# Entries shown
BEGIN
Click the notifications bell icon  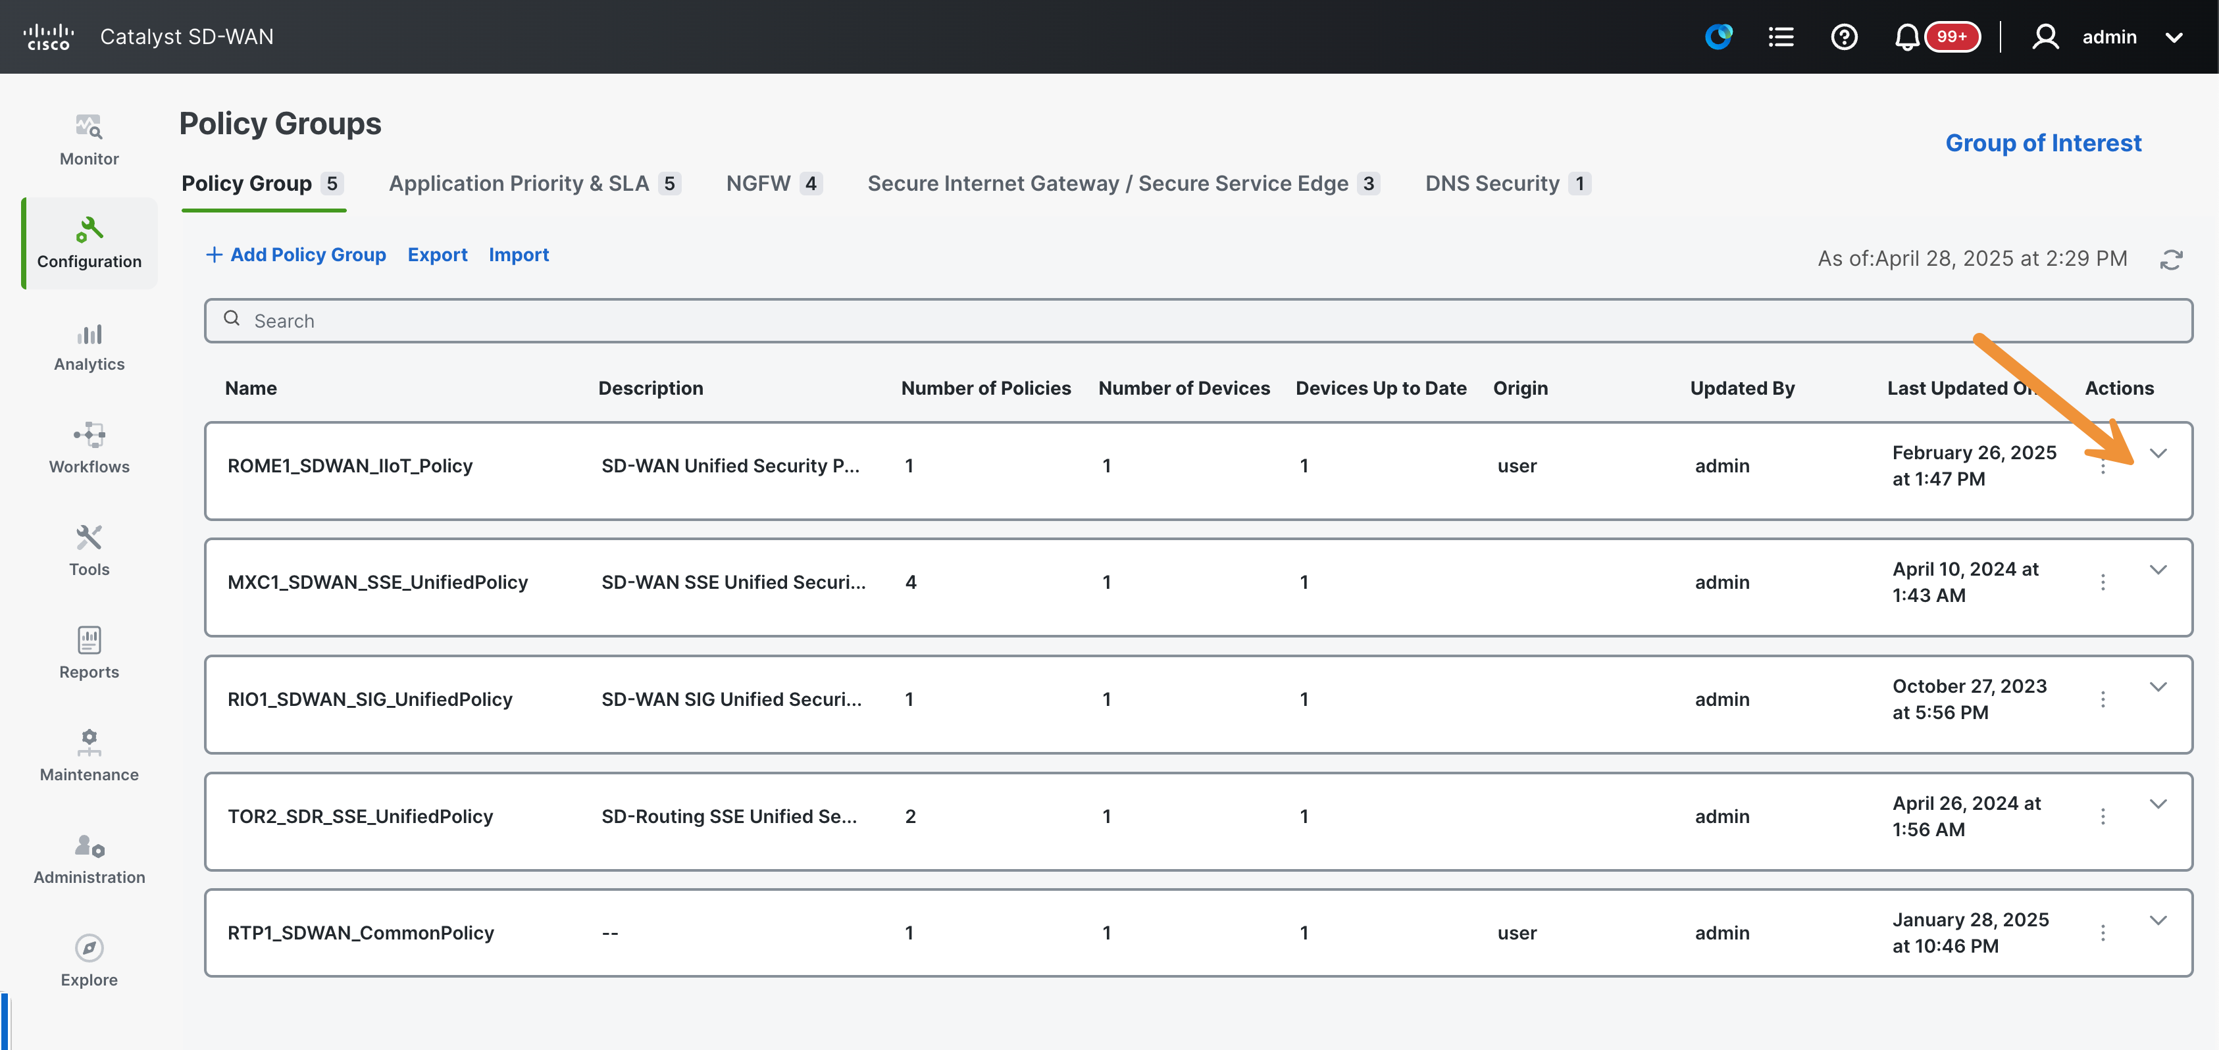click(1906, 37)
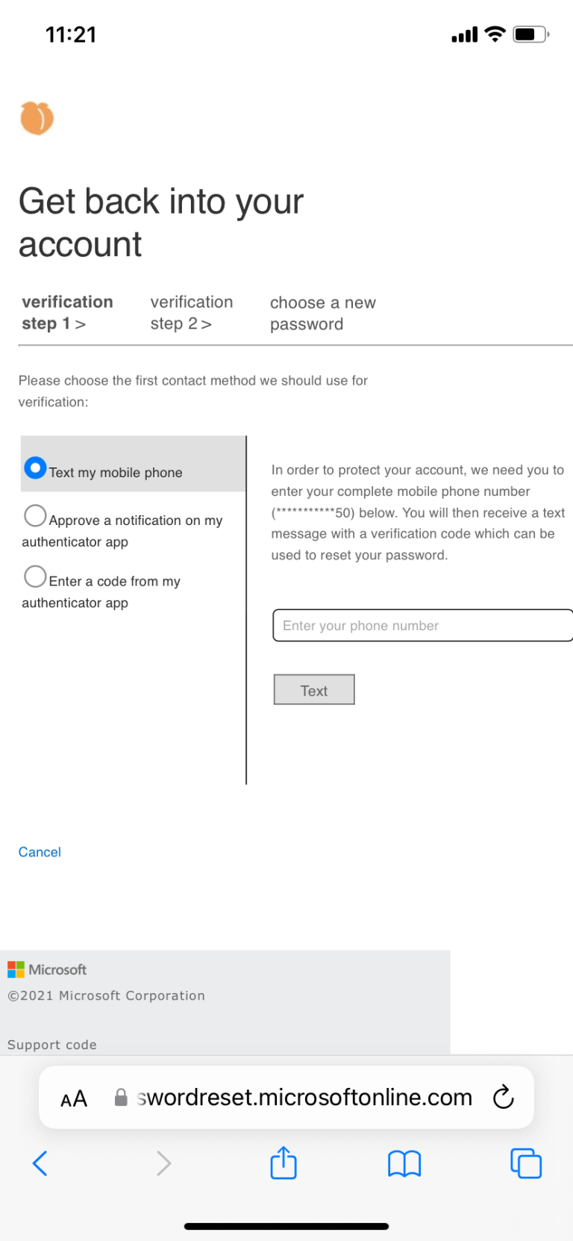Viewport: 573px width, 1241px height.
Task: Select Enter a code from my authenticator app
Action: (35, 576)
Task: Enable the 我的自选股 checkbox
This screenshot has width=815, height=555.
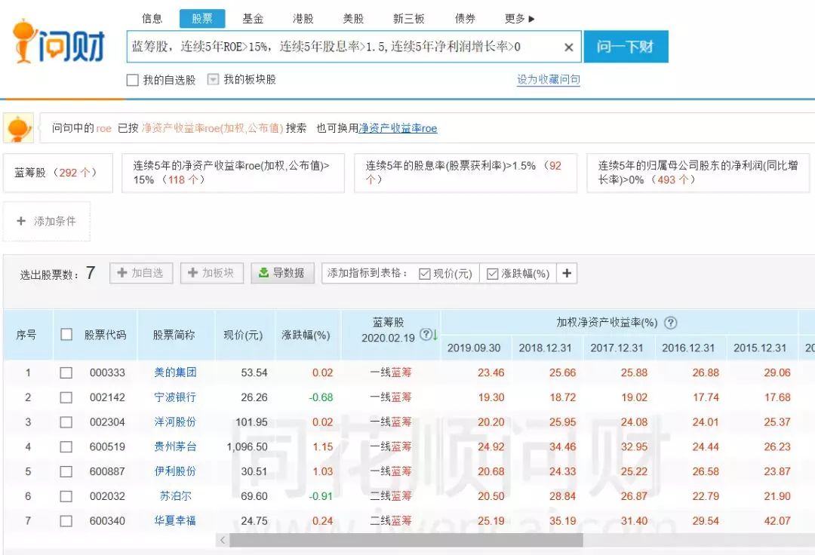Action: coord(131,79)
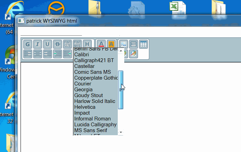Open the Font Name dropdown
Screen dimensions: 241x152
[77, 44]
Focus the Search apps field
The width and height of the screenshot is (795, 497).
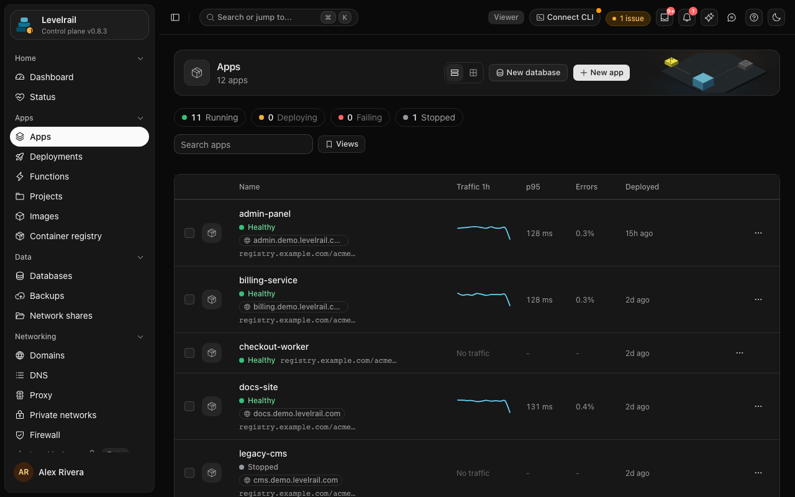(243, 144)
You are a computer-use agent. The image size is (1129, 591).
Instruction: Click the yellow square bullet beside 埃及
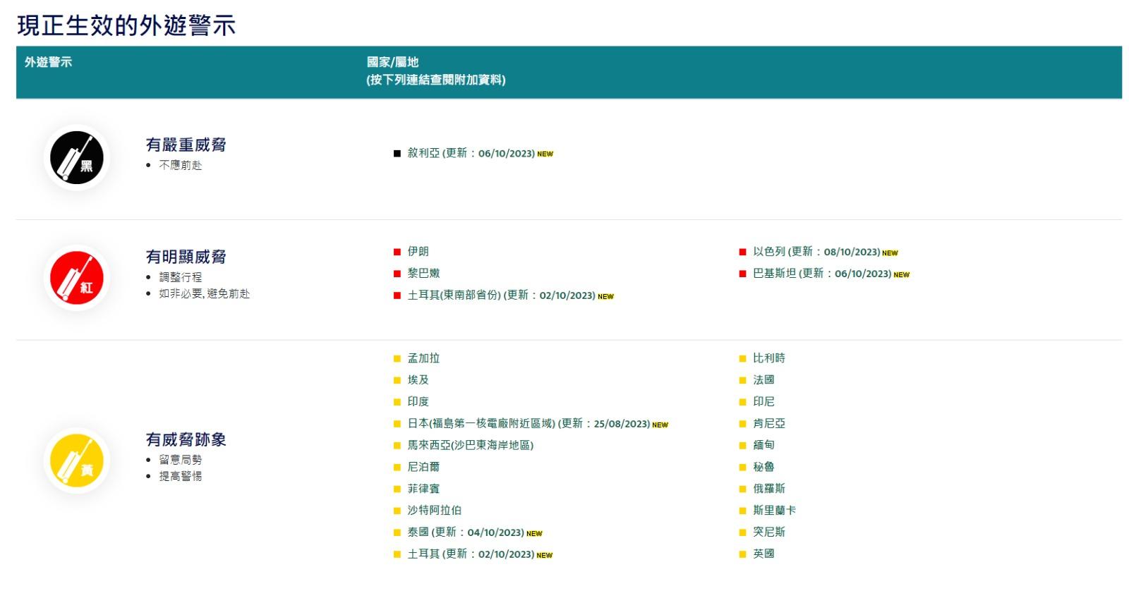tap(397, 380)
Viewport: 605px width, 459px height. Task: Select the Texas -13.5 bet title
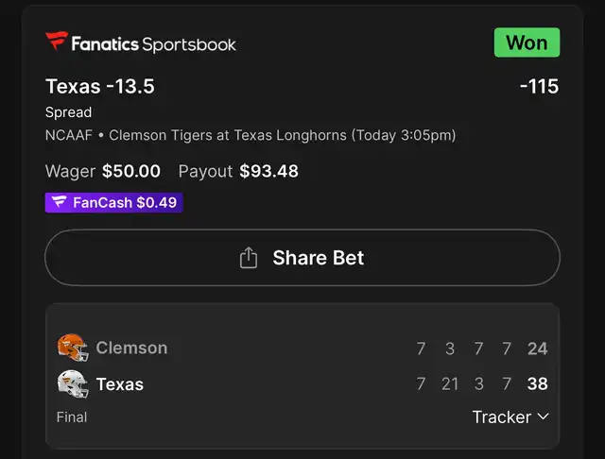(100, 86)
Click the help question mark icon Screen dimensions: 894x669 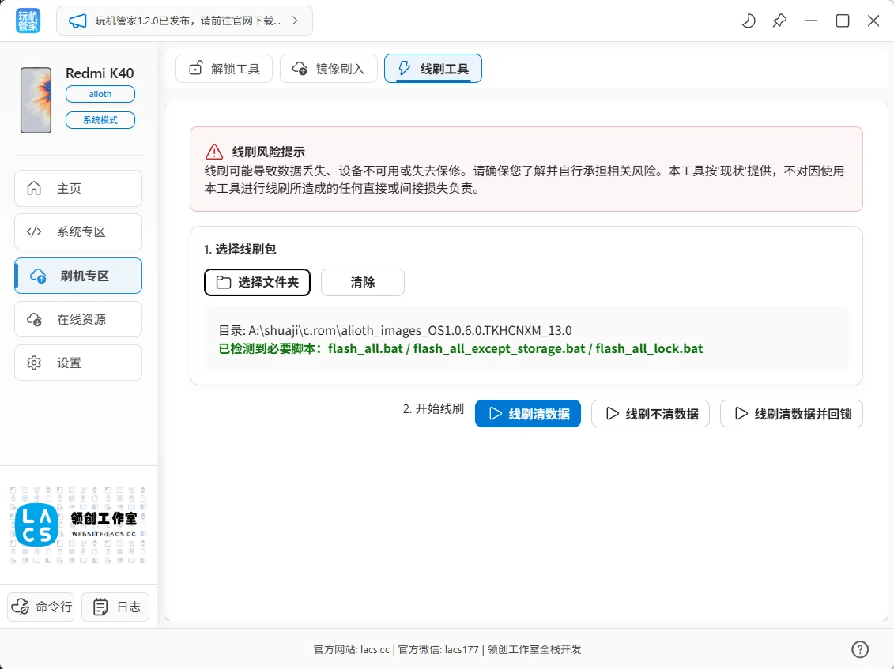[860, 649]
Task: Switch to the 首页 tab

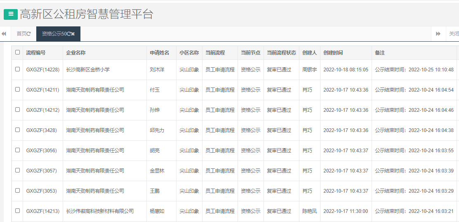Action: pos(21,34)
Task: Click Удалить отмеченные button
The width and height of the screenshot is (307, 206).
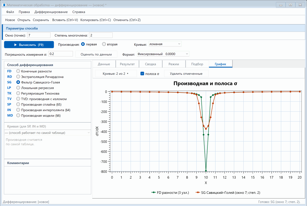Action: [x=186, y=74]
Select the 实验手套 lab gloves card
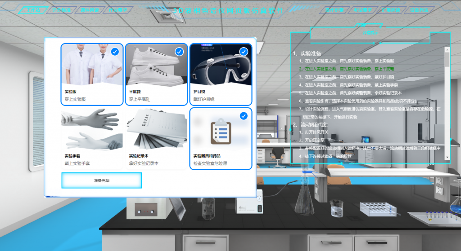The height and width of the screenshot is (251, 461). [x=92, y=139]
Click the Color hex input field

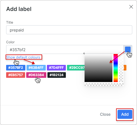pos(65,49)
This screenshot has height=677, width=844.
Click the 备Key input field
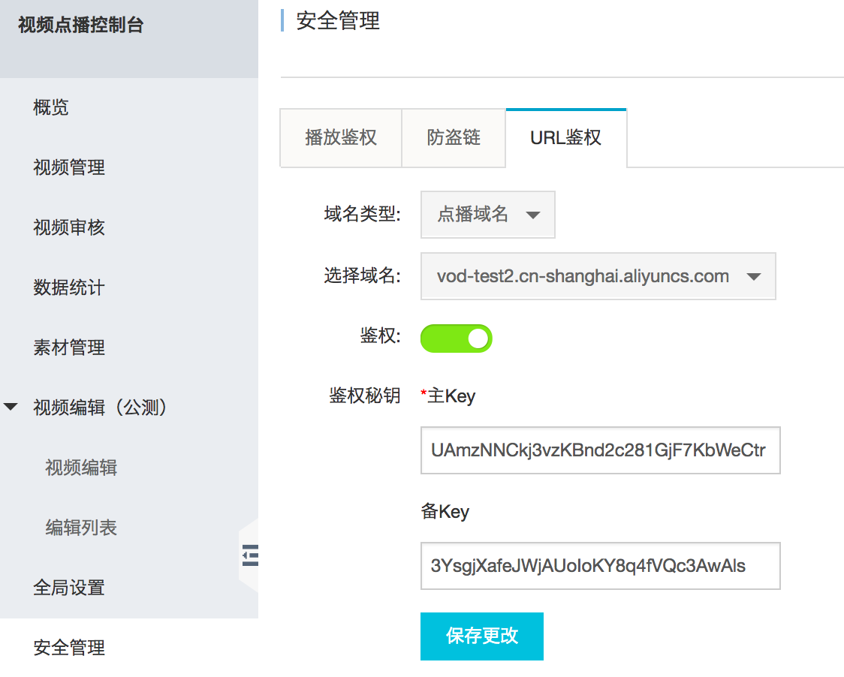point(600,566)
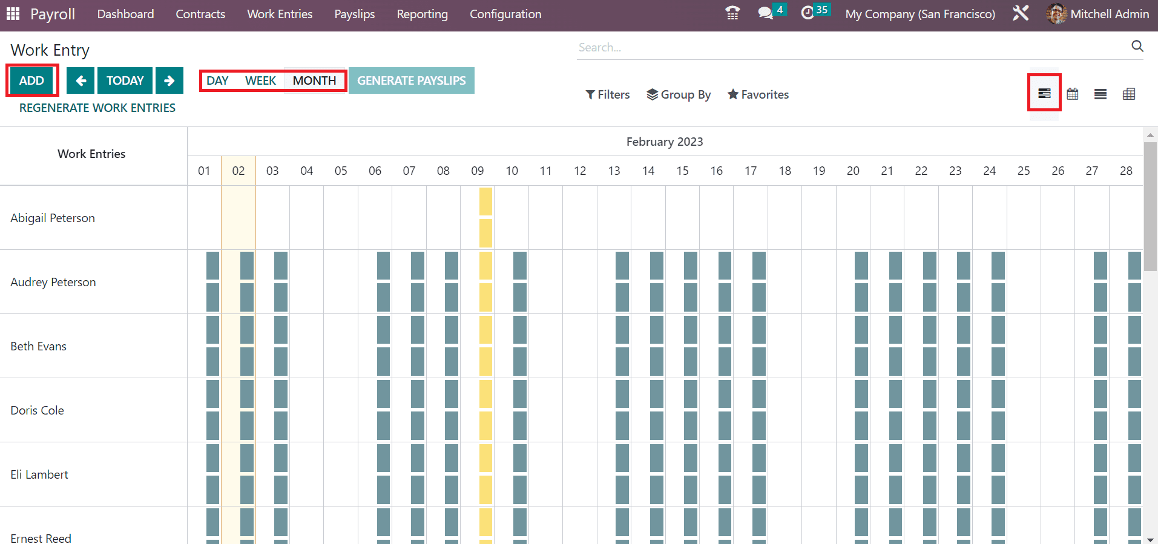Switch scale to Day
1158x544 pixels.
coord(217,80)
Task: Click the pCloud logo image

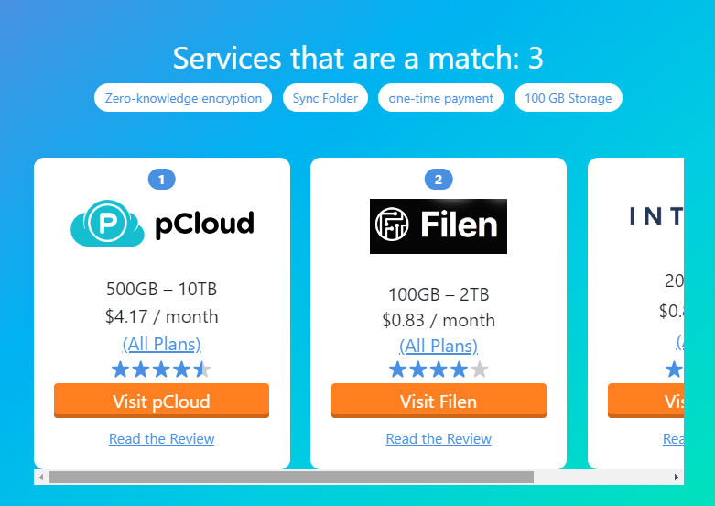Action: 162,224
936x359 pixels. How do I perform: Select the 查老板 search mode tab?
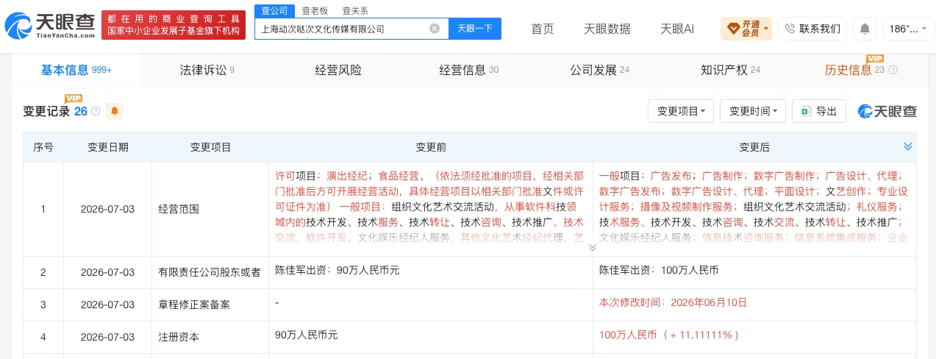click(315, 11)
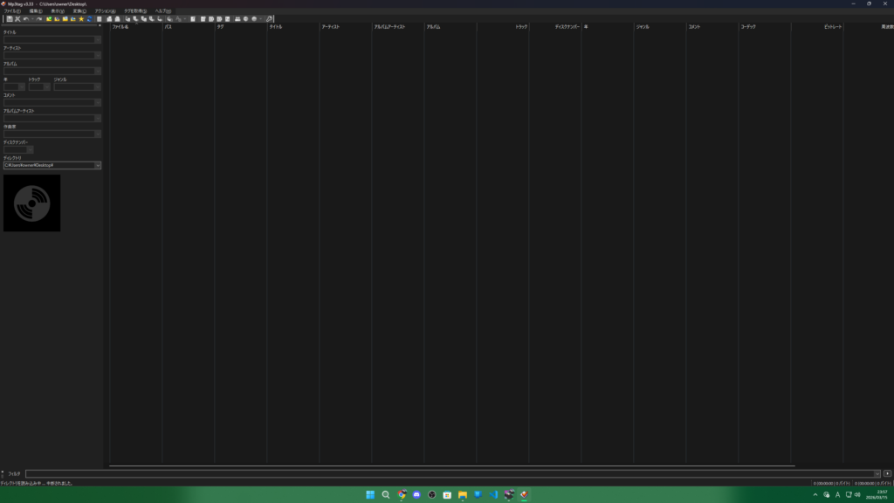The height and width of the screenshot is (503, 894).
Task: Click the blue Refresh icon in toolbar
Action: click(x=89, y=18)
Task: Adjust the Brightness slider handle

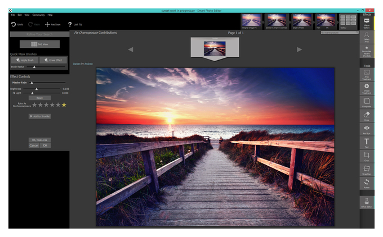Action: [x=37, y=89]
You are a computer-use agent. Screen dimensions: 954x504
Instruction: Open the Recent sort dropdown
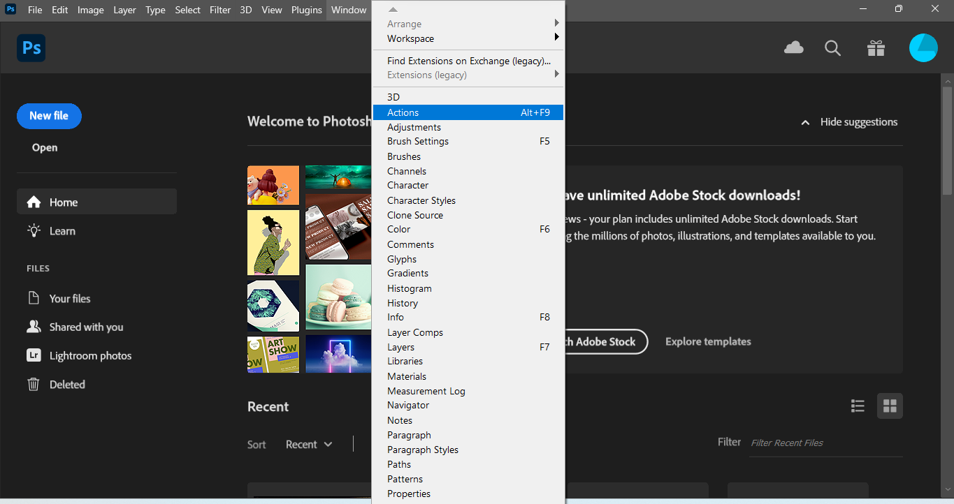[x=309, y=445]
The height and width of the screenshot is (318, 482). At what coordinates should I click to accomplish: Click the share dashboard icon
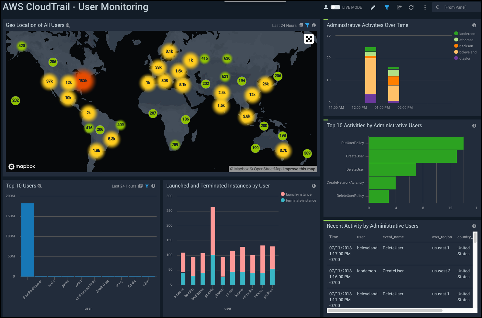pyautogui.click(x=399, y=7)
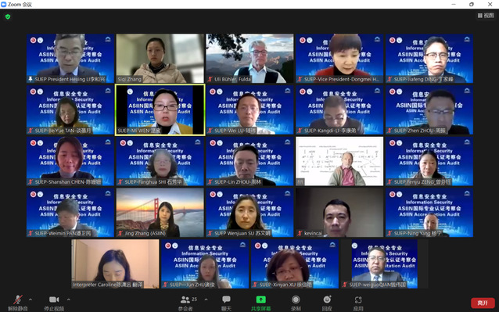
END
# Task instructions
Go through the entries above and copy each line with "agent" in it.

# Response for this exercise
You are a computer-use agent. The image size is (1129, 591).
You are a computer-use agent. Screen dimensions: 954x504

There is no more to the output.